Previously, most of my personal infrastructure was managed by single-purpose Ansible Playbooks and a minimal set of Salt states. When I first got back into Ansible (mid-to-late 2019) after a break of about 3-4 years, I didn’t have a great understanding of Ansible Roles.
These Playbooks and States served their purpose for quite a while. After having managed DNS/DHCP manually (including SQL database manipulation with PowerDNS) and no monitoring at all, this was a massive step up and made managing my infrastructure much easier.
So what changed? What problems did I still want to solve?
Firstly, a lot of my personal infrastructure was still managed ad-hoc (i.e. logging in and installing/updating configuration). Everything from deploying SQL databases, managing IP ranges, VPN configuration, and more.

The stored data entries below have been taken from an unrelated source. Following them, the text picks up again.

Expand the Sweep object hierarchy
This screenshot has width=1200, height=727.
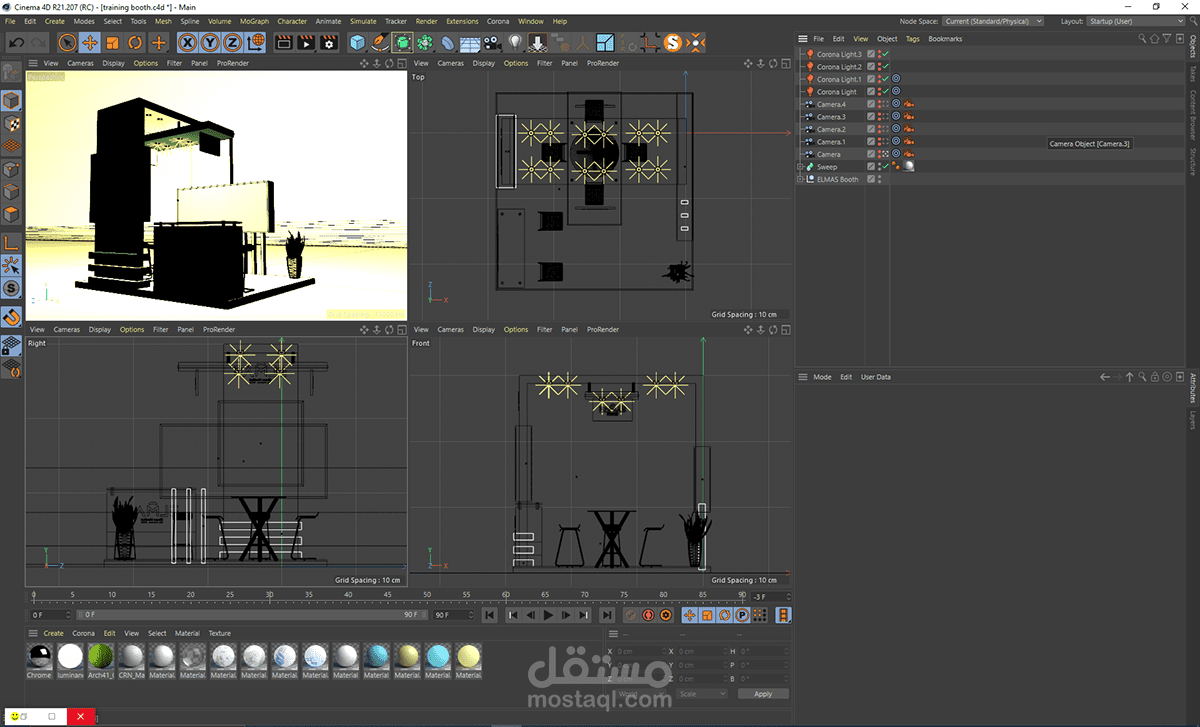click(800, 167)
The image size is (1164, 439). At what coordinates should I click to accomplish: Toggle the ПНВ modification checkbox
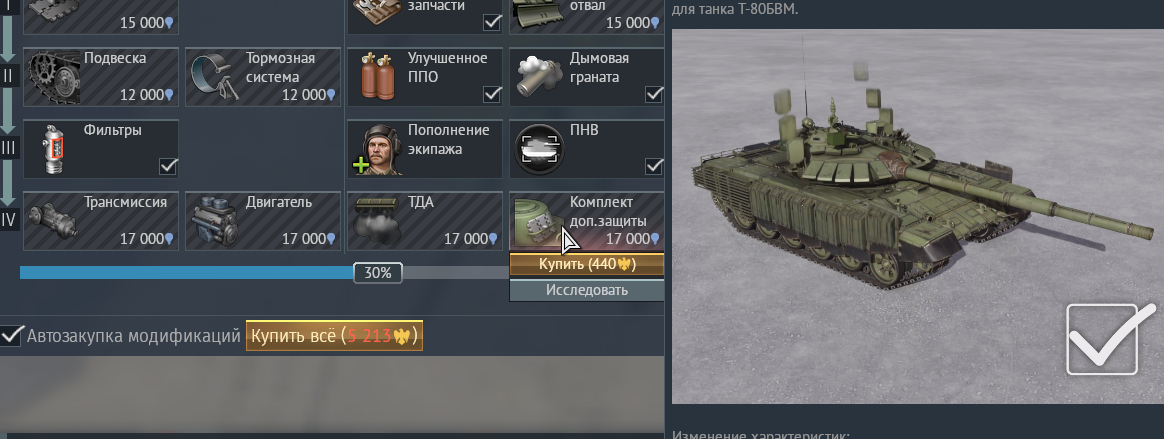click(x=654, y=166)
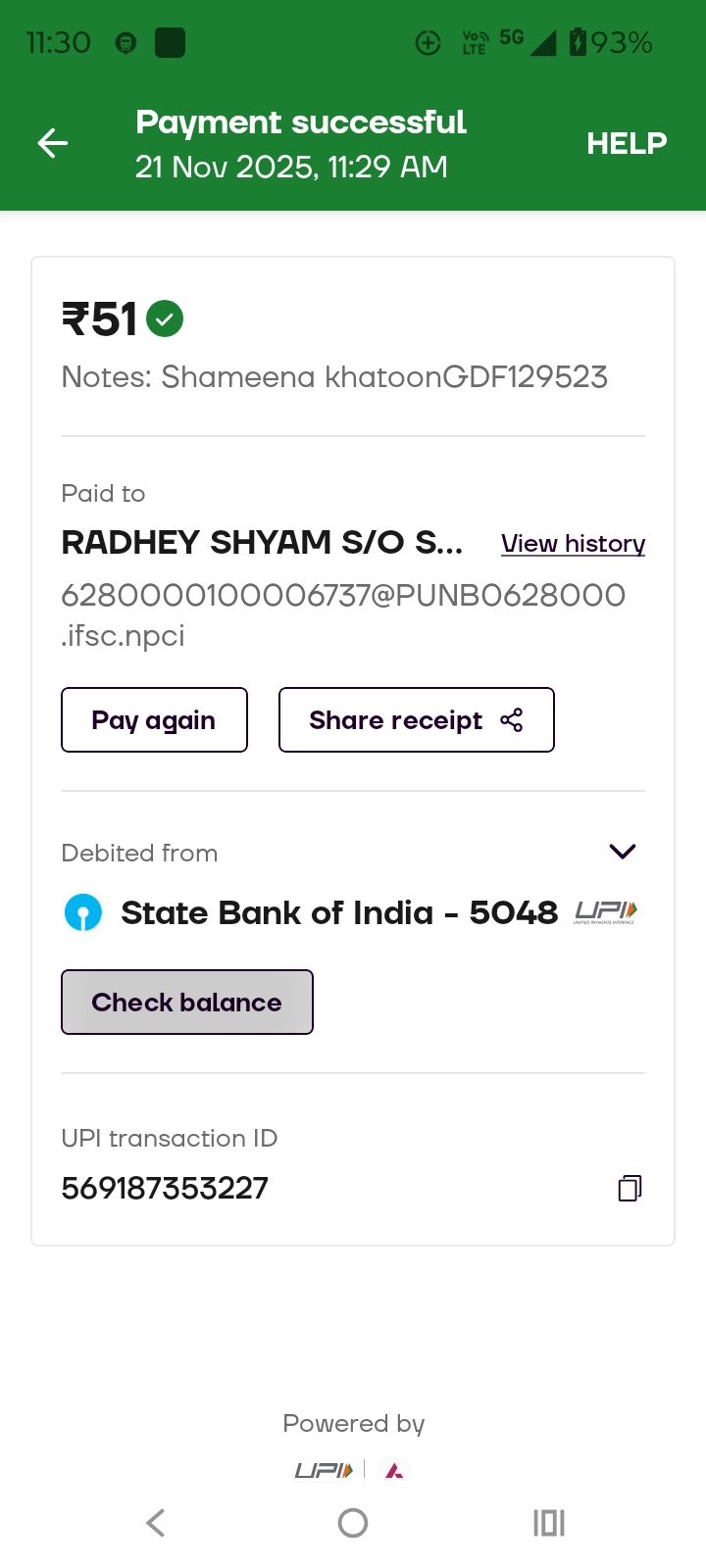Image resolution: width=706 pixels, height=1568 pixels.
Task: Open the recent apps navigation button
Action: [x=549, y=1523]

Also despite using Ansible and Salt, most of the Playbooks and States were not very idempotent. They would work fine on the first run, but a subsequent run would fail.
Finally, after the onboard network interface on one of my home servers (Pink Floyd) started to drop out frequently, it made me paranoid that if one of my home servers failed, I would struggle to return a replacement to the previous state.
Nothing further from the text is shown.